### Given exercise
Can you copy out every line of the records below word for word, leaving the pictures out?
-- Data for processing start --
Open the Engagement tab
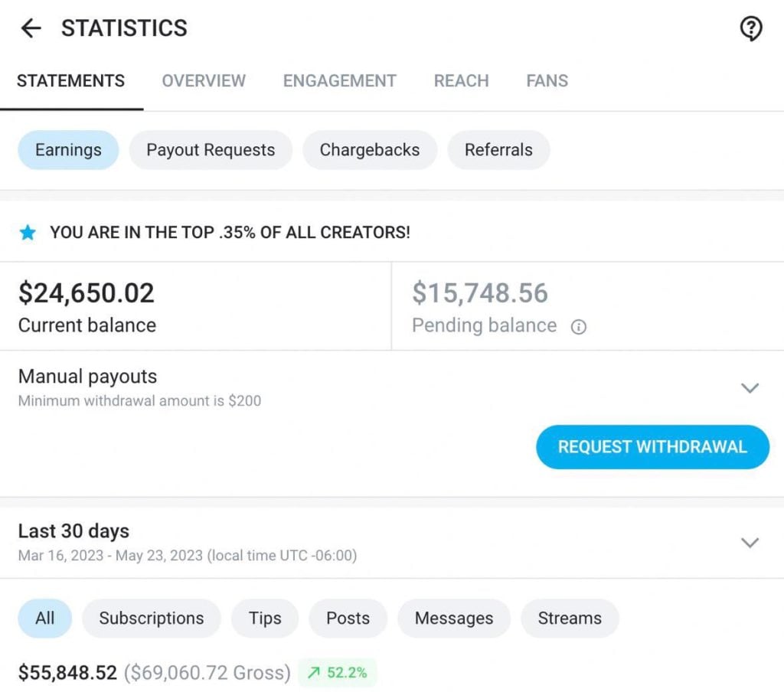This screenshot has height=692, width=784. coord(339,81)
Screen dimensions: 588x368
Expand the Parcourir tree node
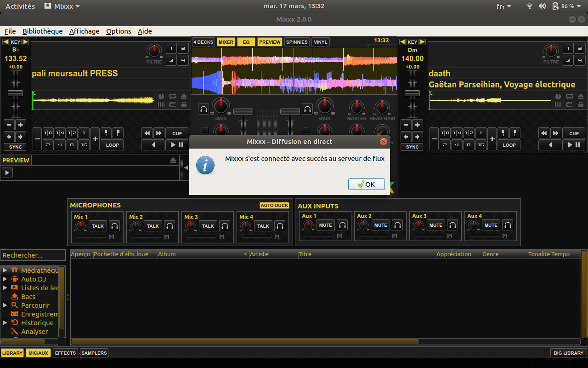pyautogui.click(x=5, y=305)
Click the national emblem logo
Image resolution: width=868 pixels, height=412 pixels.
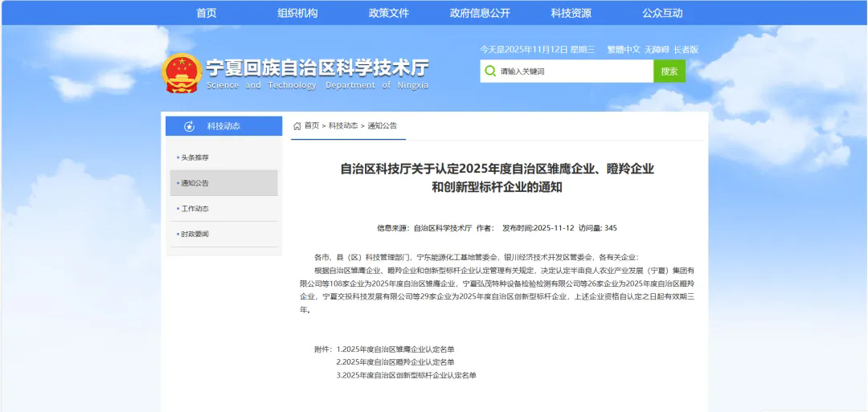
-- Data for processing end --
### Finished task
Open the Engagement tab
This screenshot has height=692, width=784. coord(339,81)
Screen dimensions: 588x368
Expand the Parcourir tree node
pyautogui.click(x=5, y=305)
Click the national emblem logo
Image resolution: width=868 pixels, height=412 pixels.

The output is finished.